- _What is needed_
Each line of the data below holding the word "back" must be copied.

- _Data to use_
☆ ☆ ☆ ☆ ☆

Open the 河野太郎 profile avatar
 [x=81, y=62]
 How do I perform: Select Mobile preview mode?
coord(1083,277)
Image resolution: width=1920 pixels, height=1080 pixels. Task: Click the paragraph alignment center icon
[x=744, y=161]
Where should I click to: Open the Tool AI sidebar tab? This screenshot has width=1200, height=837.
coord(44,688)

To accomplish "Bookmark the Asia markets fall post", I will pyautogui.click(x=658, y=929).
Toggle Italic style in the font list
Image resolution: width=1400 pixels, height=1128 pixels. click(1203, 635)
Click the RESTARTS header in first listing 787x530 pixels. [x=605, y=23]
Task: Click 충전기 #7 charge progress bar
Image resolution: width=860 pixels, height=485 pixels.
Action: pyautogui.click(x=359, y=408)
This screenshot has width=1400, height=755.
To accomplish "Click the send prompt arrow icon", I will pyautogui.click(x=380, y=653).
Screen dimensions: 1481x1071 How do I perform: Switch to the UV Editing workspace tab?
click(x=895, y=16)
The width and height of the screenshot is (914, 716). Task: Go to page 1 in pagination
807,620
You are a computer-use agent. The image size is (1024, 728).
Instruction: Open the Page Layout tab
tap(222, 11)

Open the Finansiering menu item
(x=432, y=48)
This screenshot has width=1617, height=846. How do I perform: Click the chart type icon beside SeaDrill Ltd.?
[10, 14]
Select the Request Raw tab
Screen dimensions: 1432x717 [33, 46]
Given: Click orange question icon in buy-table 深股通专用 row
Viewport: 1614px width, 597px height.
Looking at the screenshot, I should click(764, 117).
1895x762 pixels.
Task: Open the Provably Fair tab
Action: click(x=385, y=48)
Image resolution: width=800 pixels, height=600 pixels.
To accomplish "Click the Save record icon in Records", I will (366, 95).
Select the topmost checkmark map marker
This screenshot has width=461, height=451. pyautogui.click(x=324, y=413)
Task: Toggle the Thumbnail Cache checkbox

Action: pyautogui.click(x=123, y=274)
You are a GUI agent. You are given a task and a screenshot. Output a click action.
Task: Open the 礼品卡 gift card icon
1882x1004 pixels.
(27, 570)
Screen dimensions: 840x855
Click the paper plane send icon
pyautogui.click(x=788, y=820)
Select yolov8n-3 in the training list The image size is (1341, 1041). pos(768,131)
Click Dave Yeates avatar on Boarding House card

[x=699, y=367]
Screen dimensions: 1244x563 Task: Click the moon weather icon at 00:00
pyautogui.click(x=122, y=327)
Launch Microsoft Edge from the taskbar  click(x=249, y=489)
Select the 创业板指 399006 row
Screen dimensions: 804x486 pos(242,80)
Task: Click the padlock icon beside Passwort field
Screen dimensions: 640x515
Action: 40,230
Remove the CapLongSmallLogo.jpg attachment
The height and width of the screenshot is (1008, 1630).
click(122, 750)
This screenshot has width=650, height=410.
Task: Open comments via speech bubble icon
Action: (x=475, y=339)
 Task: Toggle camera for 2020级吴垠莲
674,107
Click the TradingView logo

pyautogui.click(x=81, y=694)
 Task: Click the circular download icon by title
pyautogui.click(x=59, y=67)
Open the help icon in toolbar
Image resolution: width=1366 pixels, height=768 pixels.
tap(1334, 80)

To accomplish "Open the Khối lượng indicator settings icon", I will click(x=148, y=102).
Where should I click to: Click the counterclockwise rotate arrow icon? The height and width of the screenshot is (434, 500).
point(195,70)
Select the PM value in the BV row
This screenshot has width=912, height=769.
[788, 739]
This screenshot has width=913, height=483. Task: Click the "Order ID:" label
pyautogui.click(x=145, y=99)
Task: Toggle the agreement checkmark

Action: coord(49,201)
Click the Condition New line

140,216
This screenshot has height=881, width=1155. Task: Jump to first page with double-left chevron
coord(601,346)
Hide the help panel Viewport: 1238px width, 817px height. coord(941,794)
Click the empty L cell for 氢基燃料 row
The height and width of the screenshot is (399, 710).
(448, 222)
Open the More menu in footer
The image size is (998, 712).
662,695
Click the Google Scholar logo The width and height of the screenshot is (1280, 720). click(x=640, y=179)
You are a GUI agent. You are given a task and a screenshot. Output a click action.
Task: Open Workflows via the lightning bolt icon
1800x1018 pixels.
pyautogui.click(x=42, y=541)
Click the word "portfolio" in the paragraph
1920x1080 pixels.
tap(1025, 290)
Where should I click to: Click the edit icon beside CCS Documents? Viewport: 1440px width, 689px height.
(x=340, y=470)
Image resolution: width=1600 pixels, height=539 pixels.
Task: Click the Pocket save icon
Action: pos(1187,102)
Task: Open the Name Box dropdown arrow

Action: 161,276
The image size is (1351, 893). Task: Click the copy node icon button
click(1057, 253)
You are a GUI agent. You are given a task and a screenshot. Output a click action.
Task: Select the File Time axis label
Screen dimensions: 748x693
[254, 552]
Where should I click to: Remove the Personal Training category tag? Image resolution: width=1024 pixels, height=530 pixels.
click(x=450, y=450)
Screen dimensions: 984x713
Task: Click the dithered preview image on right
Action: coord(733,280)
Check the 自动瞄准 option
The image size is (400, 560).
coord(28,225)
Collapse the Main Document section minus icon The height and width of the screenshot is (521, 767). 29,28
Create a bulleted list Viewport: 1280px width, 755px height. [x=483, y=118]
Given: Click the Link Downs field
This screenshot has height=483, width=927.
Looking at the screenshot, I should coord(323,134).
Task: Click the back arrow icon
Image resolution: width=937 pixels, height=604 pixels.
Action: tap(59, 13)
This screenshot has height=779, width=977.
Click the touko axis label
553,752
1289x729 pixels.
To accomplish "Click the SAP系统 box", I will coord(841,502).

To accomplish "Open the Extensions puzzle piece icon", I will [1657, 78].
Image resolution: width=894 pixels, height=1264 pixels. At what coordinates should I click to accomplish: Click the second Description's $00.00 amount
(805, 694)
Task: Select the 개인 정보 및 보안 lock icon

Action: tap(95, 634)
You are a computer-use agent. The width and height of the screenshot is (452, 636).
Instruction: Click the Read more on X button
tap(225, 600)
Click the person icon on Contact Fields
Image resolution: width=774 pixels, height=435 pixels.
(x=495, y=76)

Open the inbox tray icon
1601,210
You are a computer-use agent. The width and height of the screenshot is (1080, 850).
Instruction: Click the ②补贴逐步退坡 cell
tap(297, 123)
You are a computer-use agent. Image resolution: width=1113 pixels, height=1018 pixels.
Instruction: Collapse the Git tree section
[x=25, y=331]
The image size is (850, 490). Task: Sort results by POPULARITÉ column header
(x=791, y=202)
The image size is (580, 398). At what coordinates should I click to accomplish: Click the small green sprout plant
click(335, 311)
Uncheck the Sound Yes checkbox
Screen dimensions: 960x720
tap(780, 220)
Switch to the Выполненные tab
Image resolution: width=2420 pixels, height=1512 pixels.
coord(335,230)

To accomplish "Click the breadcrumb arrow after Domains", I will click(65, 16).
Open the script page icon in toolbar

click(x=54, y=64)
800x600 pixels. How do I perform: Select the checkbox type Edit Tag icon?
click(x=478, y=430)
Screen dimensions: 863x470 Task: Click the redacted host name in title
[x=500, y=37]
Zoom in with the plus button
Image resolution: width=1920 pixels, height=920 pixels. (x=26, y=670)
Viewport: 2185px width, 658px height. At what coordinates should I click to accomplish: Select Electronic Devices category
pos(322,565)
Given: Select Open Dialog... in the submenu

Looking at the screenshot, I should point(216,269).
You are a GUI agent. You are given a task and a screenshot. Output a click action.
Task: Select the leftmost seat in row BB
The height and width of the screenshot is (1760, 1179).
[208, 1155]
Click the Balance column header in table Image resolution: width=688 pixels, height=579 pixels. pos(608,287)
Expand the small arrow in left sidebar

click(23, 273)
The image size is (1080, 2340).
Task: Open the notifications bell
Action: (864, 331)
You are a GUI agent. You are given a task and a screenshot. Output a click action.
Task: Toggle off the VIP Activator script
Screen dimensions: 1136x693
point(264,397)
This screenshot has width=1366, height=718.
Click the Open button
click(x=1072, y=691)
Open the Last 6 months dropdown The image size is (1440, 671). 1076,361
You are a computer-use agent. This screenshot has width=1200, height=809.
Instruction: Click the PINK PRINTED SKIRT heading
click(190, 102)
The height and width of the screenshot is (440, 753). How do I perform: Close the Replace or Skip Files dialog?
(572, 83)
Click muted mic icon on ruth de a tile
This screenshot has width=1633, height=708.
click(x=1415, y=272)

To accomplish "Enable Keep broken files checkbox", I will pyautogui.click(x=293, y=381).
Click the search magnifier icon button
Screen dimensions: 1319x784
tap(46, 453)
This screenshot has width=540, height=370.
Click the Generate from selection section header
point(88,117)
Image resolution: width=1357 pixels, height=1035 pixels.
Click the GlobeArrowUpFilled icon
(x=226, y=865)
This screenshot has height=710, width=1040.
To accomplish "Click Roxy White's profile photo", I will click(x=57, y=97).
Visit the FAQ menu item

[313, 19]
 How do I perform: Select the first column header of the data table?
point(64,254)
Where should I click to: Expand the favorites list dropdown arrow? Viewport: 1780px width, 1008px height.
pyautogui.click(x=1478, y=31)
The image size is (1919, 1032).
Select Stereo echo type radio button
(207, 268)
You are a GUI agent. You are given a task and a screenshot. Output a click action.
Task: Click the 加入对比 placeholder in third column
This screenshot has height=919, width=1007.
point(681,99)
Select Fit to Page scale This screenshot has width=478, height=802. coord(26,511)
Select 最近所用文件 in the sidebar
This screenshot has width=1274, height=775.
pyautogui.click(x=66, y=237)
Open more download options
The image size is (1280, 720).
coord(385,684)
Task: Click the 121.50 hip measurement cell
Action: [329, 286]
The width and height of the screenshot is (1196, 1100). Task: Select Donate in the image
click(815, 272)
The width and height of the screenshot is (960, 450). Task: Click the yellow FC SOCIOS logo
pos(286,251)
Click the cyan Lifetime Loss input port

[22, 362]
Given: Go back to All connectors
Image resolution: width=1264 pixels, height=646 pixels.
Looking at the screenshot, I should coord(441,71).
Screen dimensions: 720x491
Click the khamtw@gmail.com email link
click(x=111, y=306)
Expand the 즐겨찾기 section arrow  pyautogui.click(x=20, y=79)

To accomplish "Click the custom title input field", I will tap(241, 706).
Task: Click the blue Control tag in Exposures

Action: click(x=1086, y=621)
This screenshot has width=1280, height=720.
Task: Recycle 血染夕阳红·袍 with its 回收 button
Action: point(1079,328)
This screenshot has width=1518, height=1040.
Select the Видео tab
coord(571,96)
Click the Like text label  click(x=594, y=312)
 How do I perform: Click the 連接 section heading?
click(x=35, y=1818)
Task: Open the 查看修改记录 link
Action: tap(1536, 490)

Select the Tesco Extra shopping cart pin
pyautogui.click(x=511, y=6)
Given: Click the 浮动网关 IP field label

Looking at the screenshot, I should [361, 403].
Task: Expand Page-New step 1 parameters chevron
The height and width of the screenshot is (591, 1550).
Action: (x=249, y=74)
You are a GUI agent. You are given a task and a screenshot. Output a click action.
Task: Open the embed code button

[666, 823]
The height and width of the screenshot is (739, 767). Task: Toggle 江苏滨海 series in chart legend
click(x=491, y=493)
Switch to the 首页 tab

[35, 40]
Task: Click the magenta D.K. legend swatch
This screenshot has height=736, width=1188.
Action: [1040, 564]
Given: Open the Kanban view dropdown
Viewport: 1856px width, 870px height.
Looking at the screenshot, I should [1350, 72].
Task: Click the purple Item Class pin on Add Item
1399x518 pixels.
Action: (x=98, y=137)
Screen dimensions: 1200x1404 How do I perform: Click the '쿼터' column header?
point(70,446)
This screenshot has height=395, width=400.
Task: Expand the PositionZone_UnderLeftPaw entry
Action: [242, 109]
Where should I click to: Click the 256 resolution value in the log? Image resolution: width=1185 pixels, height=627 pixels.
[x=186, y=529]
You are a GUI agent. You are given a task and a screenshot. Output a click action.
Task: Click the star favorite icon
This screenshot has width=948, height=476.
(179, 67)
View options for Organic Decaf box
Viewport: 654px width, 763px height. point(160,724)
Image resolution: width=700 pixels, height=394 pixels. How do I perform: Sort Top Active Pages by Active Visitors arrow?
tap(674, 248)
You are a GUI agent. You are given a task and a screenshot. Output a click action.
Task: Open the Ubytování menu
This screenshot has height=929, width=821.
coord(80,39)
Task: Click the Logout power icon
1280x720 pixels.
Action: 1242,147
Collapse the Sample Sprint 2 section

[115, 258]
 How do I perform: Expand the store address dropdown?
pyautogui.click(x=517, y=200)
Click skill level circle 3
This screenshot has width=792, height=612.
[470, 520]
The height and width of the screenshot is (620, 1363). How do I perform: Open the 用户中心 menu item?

☆ ☆ ☆ ☆ ☆

- _Task solution_
Task: Click the back arrow icon
Given: Go back to All connectors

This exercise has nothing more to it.